Now, I understand that the makers of this ad of this particular brand- Officer’s Choice Blue, had an intention to promote their recent campaign – “RAISE YOUR VOICE FOR WOMEN”. But, I’m disturbed by the nature and content of this ad especially in the name of “standing up for women’s rights.” After all, It’s a “man’s drink” for many, hence, I understand their necessity to come up with such a script.
It shows a woman seated in a compartment of a local train concerned about her safety as she looks at a group of “not-very-trustable-men” who are laughing and talking amongst themselves. She passively looks around for help while spotting a “well-dressed” and “good looking” man seated on the other side of the aisle. As she sighs with relief, trouble dawns over princess’s paradise as this only ray of hope she had, exits the compartment leaving her confused and tormented. Then, Ta-da, he returns to the compartment from the other door. This time he stands near “the men” and saves her day.
OFFICER’S CHOICE BLUE:- Because consumption of alcohol makes you classy and courageous.
How ignorant are we, to not notice the classism in this advertisement? How are we tolerating the portrayal of visibly well-dressed man from an upper middle class background to be trustworthy and men from not so well to do backgrounds to be worthy of doubt? We are branding people based on their clothes, appearances and class every day of our lives which is absolutely detrimental to any form of social cohesion in our society. This is the reason why a well-dressed, well-educated and well-paid man like R.K Pachauri gets away with any shaming related to his sexual harassment case. This is also why many cases relating to child sexual abuse within the family, isn’t even reported, because the suspect is “too nice” or “too decent” to even commit such an act.
Having travelled through public transport all my life, I very well aware of the sense of fear, the uncomfortable atmosphere, a feeling of helplessness and restlessness in such situations. None of these things are alien to us. Aren’t we all accustomed to those stares at nights which shout the words: “You shouldn’t be here at this time?” Don’t we all picture the back up options in our heads in case something happens? I’ve carried stones in my hand just to go to the kirana store outside my house at 9 PM. This happens all the time and is a constant problem. But, I wonder, what is the most logical solution to this?
We live in a society that puts the onus of safety on the women. “She shouldn’t have gone so late” or “She shouldn’t have worn that skirt” are some of the common excuses given to avoid tackling the real problem. There is negligible talk about how better mechanisms adopted by the state, law enforcement and active participation and control by each and every citizen can ensure safer spaces. There is a fine line between mitigating factor and finding the easiest way to solve a problem, I’m afraid to say, shutting the hostel doors at 6PM falls in the latter.
The major problem I have with the video is their sexist portrayal of the woman and the respective knight in shining armour who couldn’t care less about the her safety if not the guarantee of a “salute”. Not only does this show a regressive mentality of how women should be in constant need of help but also puts an unwarranted and unnecessary role for a man to save the day. This isn’t standing up, this is heroism uncalled for. I was deeply saddened by the content of this advertisement. Not only because it trivialises the situation but most importantly because it aggravates the already existing patriarchal structure prevalent in our society.

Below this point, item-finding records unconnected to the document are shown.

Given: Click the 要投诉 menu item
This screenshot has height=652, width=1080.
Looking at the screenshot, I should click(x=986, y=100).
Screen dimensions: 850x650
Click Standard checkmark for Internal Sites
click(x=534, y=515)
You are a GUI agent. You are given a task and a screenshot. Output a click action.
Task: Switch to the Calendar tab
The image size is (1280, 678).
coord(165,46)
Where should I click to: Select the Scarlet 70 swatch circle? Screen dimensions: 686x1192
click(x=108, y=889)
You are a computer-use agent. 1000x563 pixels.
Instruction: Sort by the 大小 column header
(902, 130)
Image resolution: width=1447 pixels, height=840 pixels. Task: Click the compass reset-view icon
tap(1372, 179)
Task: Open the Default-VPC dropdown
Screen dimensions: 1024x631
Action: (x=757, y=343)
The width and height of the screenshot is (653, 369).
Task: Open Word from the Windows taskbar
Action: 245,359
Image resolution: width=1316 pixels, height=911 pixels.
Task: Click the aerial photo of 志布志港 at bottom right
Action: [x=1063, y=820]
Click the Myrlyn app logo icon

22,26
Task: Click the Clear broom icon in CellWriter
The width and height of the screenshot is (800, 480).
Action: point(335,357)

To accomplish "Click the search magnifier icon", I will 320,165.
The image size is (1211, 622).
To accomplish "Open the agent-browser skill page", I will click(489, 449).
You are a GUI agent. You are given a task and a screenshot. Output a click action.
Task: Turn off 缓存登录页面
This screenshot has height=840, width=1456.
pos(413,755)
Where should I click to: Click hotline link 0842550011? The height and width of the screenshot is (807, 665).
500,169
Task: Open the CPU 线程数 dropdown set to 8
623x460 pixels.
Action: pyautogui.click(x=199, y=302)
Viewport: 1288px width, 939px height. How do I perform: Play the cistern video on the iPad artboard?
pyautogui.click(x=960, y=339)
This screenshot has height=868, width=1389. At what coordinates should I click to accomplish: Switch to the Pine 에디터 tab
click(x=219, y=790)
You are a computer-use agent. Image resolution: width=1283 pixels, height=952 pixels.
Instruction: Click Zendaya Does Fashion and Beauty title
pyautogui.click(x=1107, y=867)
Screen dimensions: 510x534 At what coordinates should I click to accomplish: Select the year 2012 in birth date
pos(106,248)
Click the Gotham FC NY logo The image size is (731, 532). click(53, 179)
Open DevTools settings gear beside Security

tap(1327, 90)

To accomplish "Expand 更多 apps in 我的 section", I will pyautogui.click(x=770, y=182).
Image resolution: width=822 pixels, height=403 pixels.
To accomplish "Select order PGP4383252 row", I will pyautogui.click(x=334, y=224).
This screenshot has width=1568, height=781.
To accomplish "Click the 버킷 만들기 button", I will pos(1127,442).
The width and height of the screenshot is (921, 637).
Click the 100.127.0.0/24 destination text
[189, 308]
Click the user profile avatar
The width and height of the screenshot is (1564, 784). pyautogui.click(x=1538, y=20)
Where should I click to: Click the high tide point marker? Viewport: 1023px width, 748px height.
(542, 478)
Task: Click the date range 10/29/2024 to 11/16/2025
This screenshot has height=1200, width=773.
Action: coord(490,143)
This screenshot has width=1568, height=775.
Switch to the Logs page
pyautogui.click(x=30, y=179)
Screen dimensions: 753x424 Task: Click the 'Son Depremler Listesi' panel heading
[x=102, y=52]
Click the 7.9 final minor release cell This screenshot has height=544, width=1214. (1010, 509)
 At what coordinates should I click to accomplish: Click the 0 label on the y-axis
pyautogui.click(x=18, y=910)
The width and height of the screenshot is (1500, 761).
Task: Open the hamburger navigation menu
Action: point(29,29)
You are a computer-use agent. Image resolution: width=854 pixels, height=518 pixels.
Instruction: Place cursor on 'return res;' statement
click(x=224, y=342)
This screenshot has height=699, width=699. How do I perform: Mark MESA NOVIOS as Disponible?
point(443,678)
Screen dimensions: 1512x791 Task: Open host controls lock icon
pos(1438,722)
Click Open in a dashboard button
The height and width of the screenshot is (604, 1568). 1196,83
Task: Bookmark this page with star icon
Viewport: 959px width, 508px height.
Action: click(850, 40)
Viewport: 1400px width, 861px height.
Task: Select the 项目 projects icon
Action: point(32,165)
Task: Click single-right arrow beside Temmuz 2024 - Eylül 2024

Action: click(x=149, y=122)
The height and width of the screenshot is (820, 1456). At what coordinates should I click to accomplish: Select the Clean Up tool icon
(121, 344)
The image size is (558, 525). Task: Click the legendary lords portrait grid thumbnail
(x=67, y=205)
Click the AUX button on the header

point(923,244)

Men should contribute to ensuring the safe spaces for women by calling out other men, but not because they’re obligated to their respective gender role, but because they too are instrumental in making a difference to the existing mentality. Of course, there is a thin line between this and being the benevolent saviour. But that line needs to be drawn and women shouldn’t be projected as being too weak to require protection.
How long will it take to create a change? How long should I wait to feel safe in the public spaces of my city? At this very moment, whose turn is to stand up?
Standing up is when we all, as a society, take down an assaulter who is bred amongst us. Standing up is when we don’t fear the judgements of others while actively supporting a victim of such oppressive gender roles. It is a well known fact that most women in India are never taught to live alone or travel alone, in such cases, don’t you think it’s high time we start working against our conditioning?
This isn’t about shifting the onus, it is about changing the system by taking individual responsibility. Ladies, you can take help from your loved ones, but how long will you take your brother/boyfriend/friend to walk across the road at 10PM? How long will we be under someone’s notice to feel independent? The only way we can feel confident and secure about ourselves is when we take charge and do something to change the structure and change the system. Draw the line now! Knight in shining armours aren’t the heroes we need, its our buried sense of courage and bravery that we have to retrieve and carry with us all the time. Carry it in your mind, your soul or maybe in a peg of whiskey.